Submitted to: Western Section of Animal Science Proceedings
Publication Type: Proceedings
Publication Acceptance Date: 6/1/2012
Publication Date: 7/15/2012
Citation: Mulliniks, J.T., Hawkins, D.E., Kane, K.K., Cox, S.H., Torell, L.A., Scholljegerdes, E.J., Petersen, M.K. 2012. Metabolizable protein supply alters pregnancy and subsequent retention rate during heifer development while grazing dormant winter forage. Western Section of Animal Science Proceedings 63:306-310. Interpretive Summary: Selection and development method of replacement heifers can impact future productivity and longevity of the entire cowherd. Heifers developed on native dormant range fed 0.9 kg/d of a 36% CP supplement containing 50% ruminally undegradable protein prior to breeding may increase in herd retention rate and productivity with an overall lower cost of development. This study demonstrates that environmentally adapted heifers can be grown at a slow rate of gain on semi-arid rangelands with strategic supplementation, resulting in pregnancy rates similar to heifers in a moderate to high rate of gain, while improving future productivity. Developing heifers on native range and supplementing with RUP has the potential to increase retention rates based on greater reproductive success.
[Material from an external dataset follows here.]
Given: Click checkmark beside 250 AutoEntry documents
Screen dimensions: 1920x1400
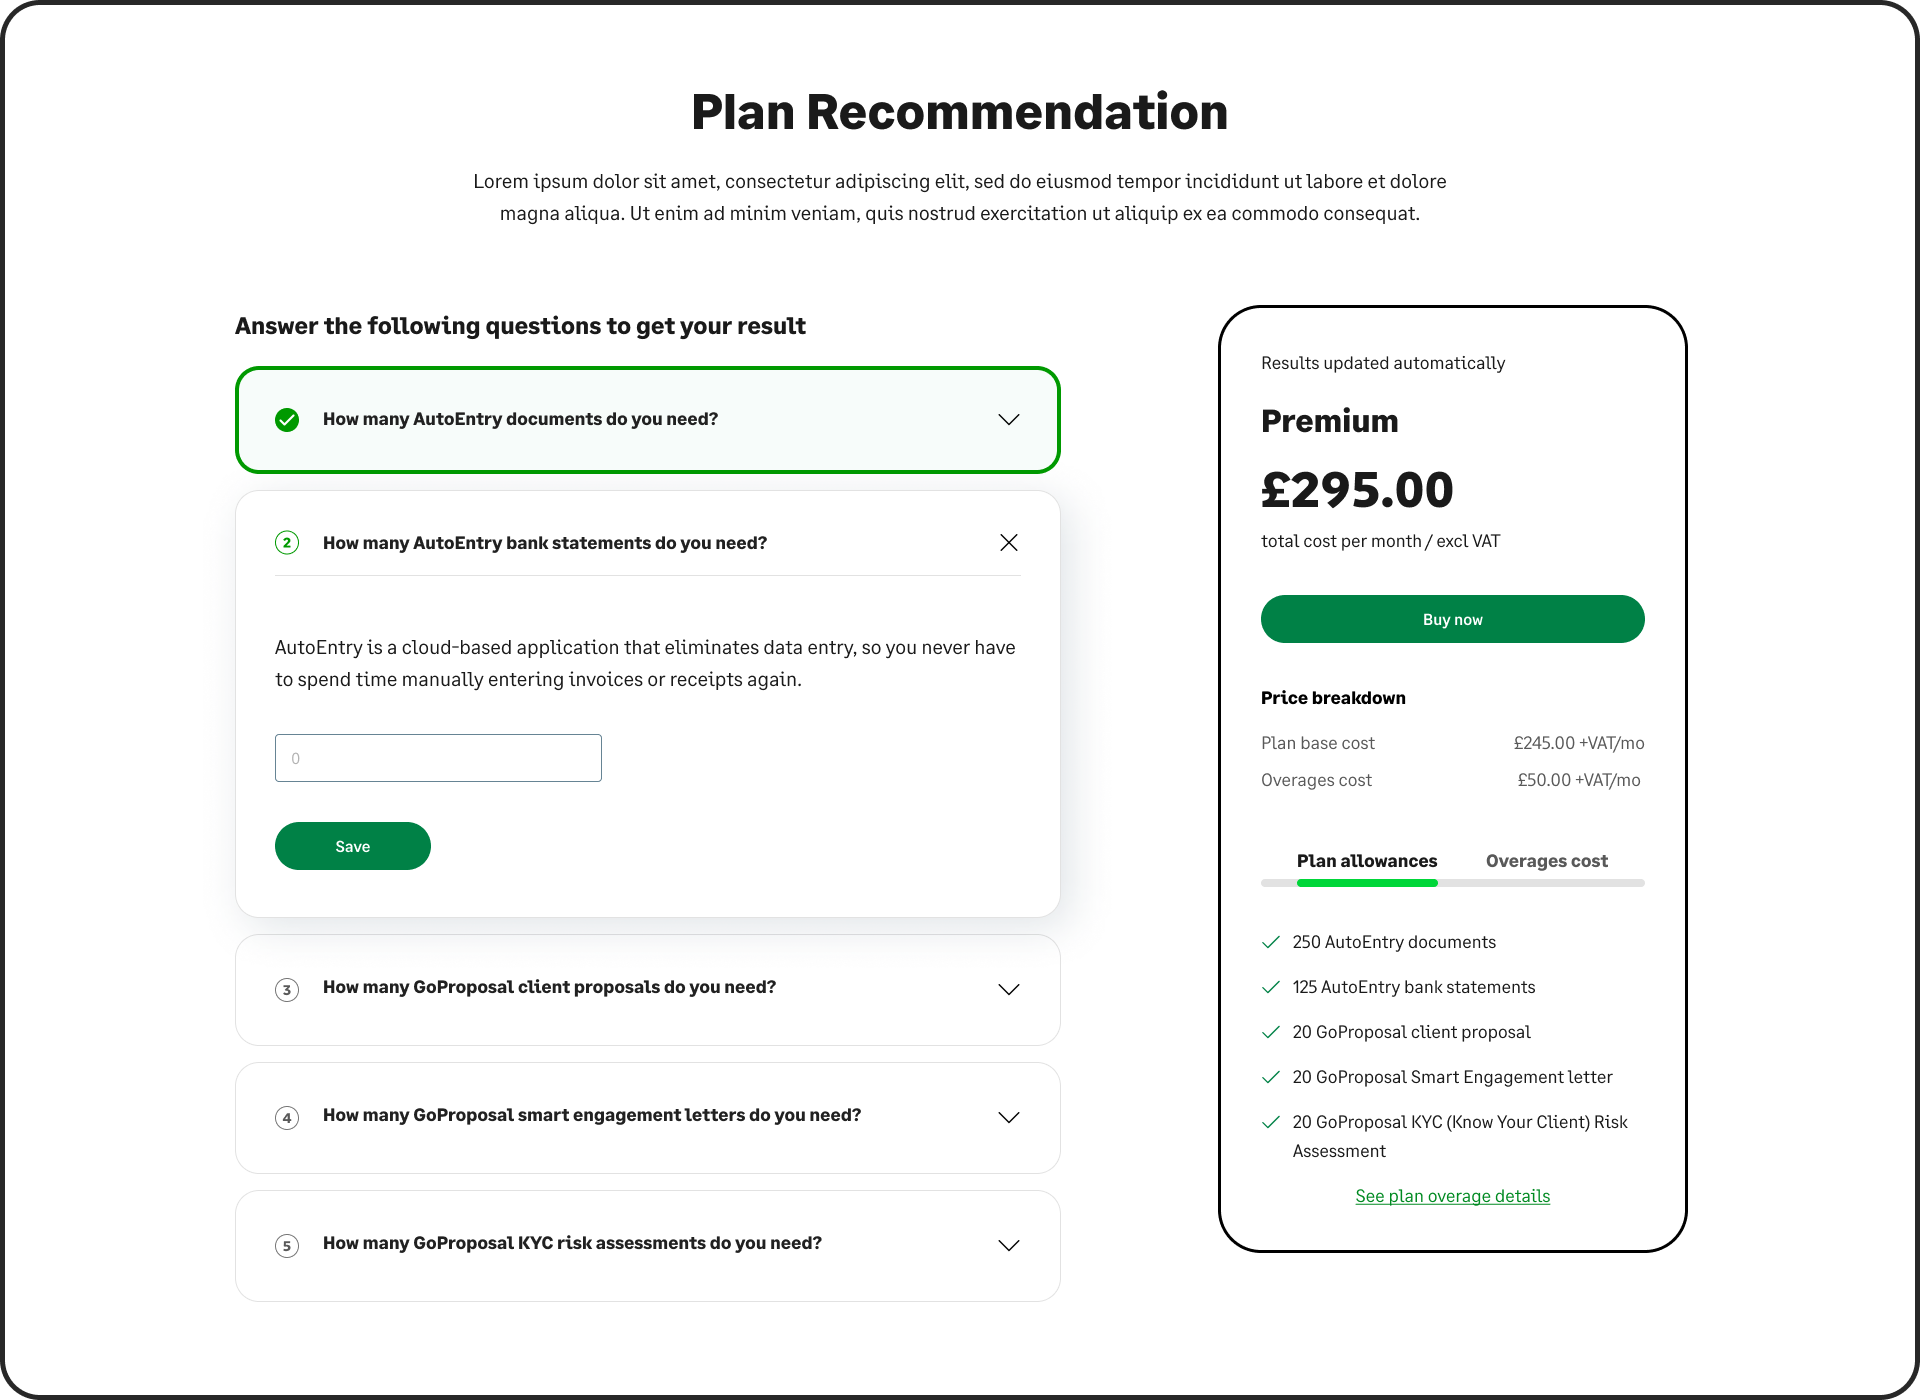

Technical Abstract: Type of heifer development system can have major impact on the future productivity and retention rate of the cowherd. Therefore, the objective of this experiment was to determine growth, reproductive performance, retention rate, and economic efficiency of heifer’s developed in a range raised (with 2 CP treatments) or high input (feedlot developed) heifer development system. Spring-born, crossbred heifers (n = 191) were stratified to 1 of 3 treatments at weaning: (1) 0.9 kg/d of a 36% CP supplement containing 64% RDP (CSM), (2) 0.9 kg/d of a 36% CP supplement containing 50% RDP (RUP), or (3) a concentrate diet fed in dry lot (CONC) to gain 0.68 kg/d. Supplementation was initiated in February and terminated at the onset of a 45-d breeding season in May. Heifer BW and hip height (HH) were taken monthly from initiation of supplementation until breeding and again at weaning. Females were removed from the herd for failure to reproduce or wean a calf. Percent of heifers becoming pregnant and remaining in the herd at start of each breeding season was recorded to determine retention rate throughout their 3rd calf crop. Breeding BW was greater (P < 0.01) for the CONC than CSM or RUP developed heifers. Hip height at breeding was greater (P < 0.01) in RUP and CSM relative to CONC heifers. However, palpation BW and HH was similar (P > 0.24) for all heifer development treatments. At breeding, RUP and CSM heifers reached 51% of mature BW (P < 0.01) compared to CONC heifers at 58% of mature BW. Pregnancy rates were 94, 88, and 84% for RUP, CSM and CONC heifers (P = 0.10). Net return was $99.71 and $87.18 per developed heifer greater for RUP and CSM heifers, respectively compared to CONC heifers due to differences in pregnancy and development costs. Retention rate at age 4 was greatest (P < 0.01) for RUP heifers. This study indicates that range developed heifers can be as reproductively successful as heifers developed in a feedlot, while improving future productivity. Furthermore, metabolizable protein supply improves reproduction in heifers developed on dormant native range.